■ WHAT THIS EXERCISE ASKS ■
**a)** Reproduce, word for word, the passage of the discussion of the Nazi-Soviet pact starting at "Snyder writes very" and ending at "a strict definition.".
**b)** In the discussion of the Nazi-Soviet pact, what did the US provide Japan in 1937-40?
**c)** Continue the discussion of the Nazi-Soviet pact from the point where it stops.

■ EXCERPTED TEXT ■
☆ ☆ ☆
Roberts clearly sees the pact as a non-aggression treaty, and it contrasts it with a full scale military alliance that Soviet Union, Britain and France planned to sign, but never signed.
Snyder writes very vividly, but he is frequently inaccurate in usage of some terms (I found many reviews of his book, where he is being severely criticised, I am going to add them into the article about Bloodlands when time allows). In addition, the military history of 1939-41 is not a focus of his study, he seems to be an expert in somewhat different field. He just picked the term "alliance" because it is used very frequently by journalists who write about the Nazi-Soviet pact, but it is more journalism than a strict definition.
By writing "war time ally", we mislead a reader, who may conclude there were some formal treaty that stipulated some mutual support in a war against some common enemy. However, as Roberts demonstrated, even partition of Poland was not stipulated by the pact or its secret protocol, and later actions of Soviet leadership clearly demonstrated that they did not consider this pact as some agreement about any joint actions. Interestingly, it was Nazi propaganda who was trying to present the MRP as an alliance, so by presenting the USSR as Geramny's ally we actually reproduce what Nazi propaganda says.--Paul Siebert (talk) 23:55, 26 November 2018 (UTC)
1) On misreading Roberts: he states he is talking about "at the moment of the signing of the pact" --he is discussing the ambiguous period in late August. he is NOT talking about the 2 year friendship. Germany and USSR were allies after Sept 1 when real wars were going on--USSR provided major help in that war--no soldiers but it provided the oil and food that ruined the British blockade of Germany, it cooperated in invading Poland & destroying Polish forces--and it ordered Communist parties to oppose the British/French war efforts. 2) Adam Tooze, The Wages of Destruction: The Making and Breaking of the Nazi Economy stresses that Hitler wanted "alliances" -- Tooze repeats the term pp 292, 319-- and says USSR in 1939 was his "preferred alliance partner" (p 320) 3) formal written agreements are NOT needed between allies--there was no formal UK-France alliance and all RS call them allies. Rjensen (talk) 05:45, 27 November 2018 (UTC)
1. No. He discusses the behavior of Soviet leadership in September too: thus, read the discussion of Ribbentrop's telegrams. He says clearly about the Soviet policy "in the days and weeks immediately following the conclusion of the pact with Nazi Germany", i.e. the very period that marked the greatest degree of cooperation between the two powers. With regard to alleged "the 2 year friendship", Germany provided no support for the USSR in Winter war, and even provided a moral support to Finland. Annexation of the Baltic states in mid 1940 was seen as a hostile act by Germans, and their general staff started planning invasion of the USSR. November negotiations shattered the last hope for an alliance, and relationship stated to deteriorate further. By the way, if November negotiations were about an alliance with Germany, can't it serve as an indirect proof that there were no alliance before that? " provided the oil and food..." - in the same way the US provided oil and aviation fuel for Japan in 1937-40. Does it make the US Japan's ally in her war with China?
☆ ☆ ☆
■ DATA LINES ■
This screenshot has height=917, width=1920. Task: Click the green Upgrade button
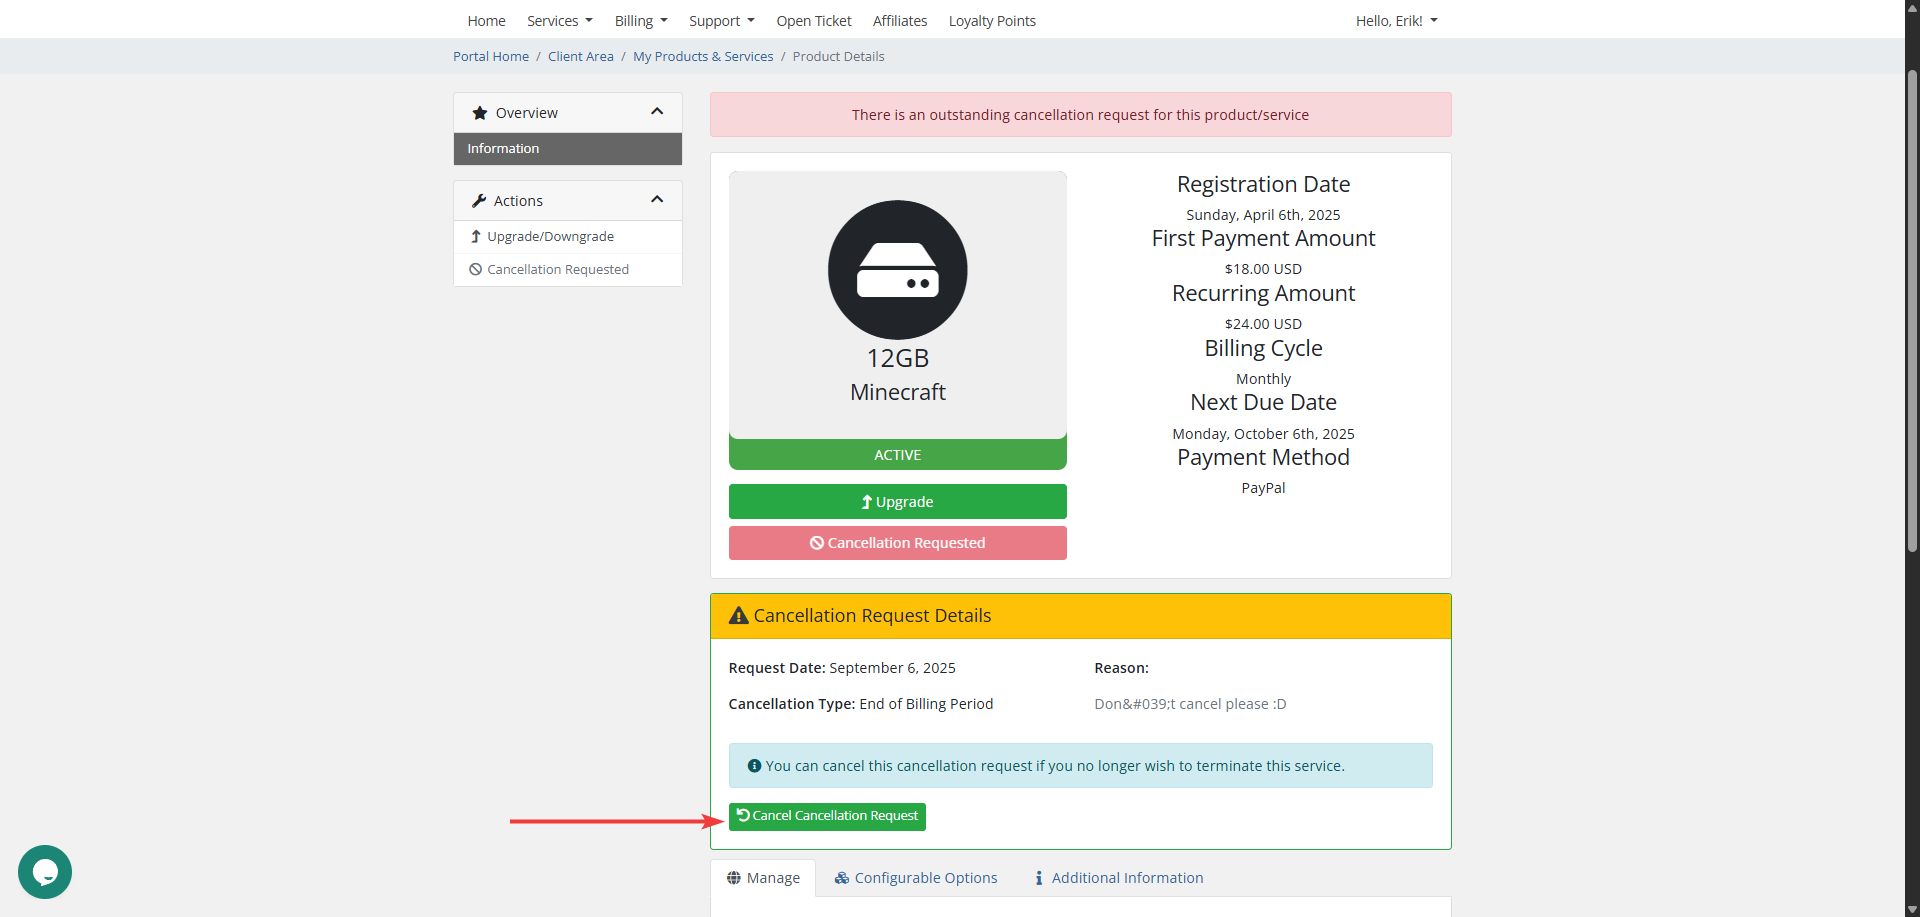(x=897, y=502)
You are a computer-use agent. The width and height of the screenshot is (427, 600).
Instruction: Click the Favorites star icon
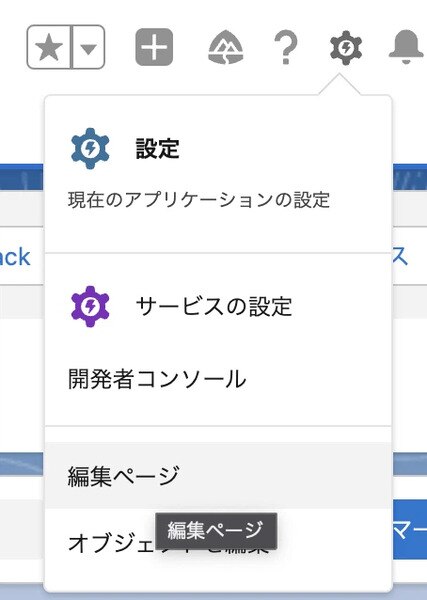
☆ ☆ ☆
■ TASK-BY-TASK ANSWERS ■
**a)**
Snyder writes very vividly, but he is frequently inaccurate in usage of some terms (I found many reviews of his book, where he is being severely criticised, I am going to add them into the article about Bloodlands when time allows). In addition, the military history of 1939-41 is not a focus of his study, he seems to be an expert in somewhat different field. He just picked the term "alliance" because it is used very frequently by journalists who write about the Nazi-Soviet pact, but it is more journalism than a strict definition.

**b)** Oil and aviation fuel.

**c)**
2. Yes, Hitler (actually, Ribbentrop, who was a Russophil) wanted an alliance with the USSR, and German propaganda tried to present MRP as an alliance. However, there was a big difference between what Ribbentrop wanted to achieve and what happened in reality. In addition, you use the sources that use the word "alliance" in passing, but ignore the sources that perform a deep analysis of this issue. In addition, you totally ignore an obvious fact that the word "alliance" has different meanings in English, and it is unclear whether the authors you cite use this word as a colloquial "alliance", or they speak about a "war time military alliance". The above example of Roberts is a clear demonstration of your mistake: this author uses the word "alliance" in a title of his book, but he demonstrates, in the book, that the USSR was not a German ally. It is clear, that the phrase "a wartime ally" implies that the USSR signed a military alliance with Germany, which means you are supposed to provide the sources that (i) clearly describe the Soviet-German non-aggression pact as a military alliance, (ii) debunk the sources that say the opposite.
3. Maybe (although that contradicts to what Britannica says). However, Britain and France at least declared a war on the same state (Germany). We cannot say the same about the USSR. By the way, by September 1, it was in de facto war state with future German ally, Japan.--Paul Siebert (talk) 15:24, 27 November 2018 (UTC)
the assumption all along is that alliance requires a signed alliance. ("USSR signed a military alliance with Germany"). wrong. Britain and France did NOT have a signed alliance (1939-40) and US did not have a signed alliance with UK or USSR or China. (UK and USSR did have a signed alliance.) In summary "Ally" is used by the RS when there is no signed alliance. Rjensen (talk) 20:37, 27 November 2018 (UTC)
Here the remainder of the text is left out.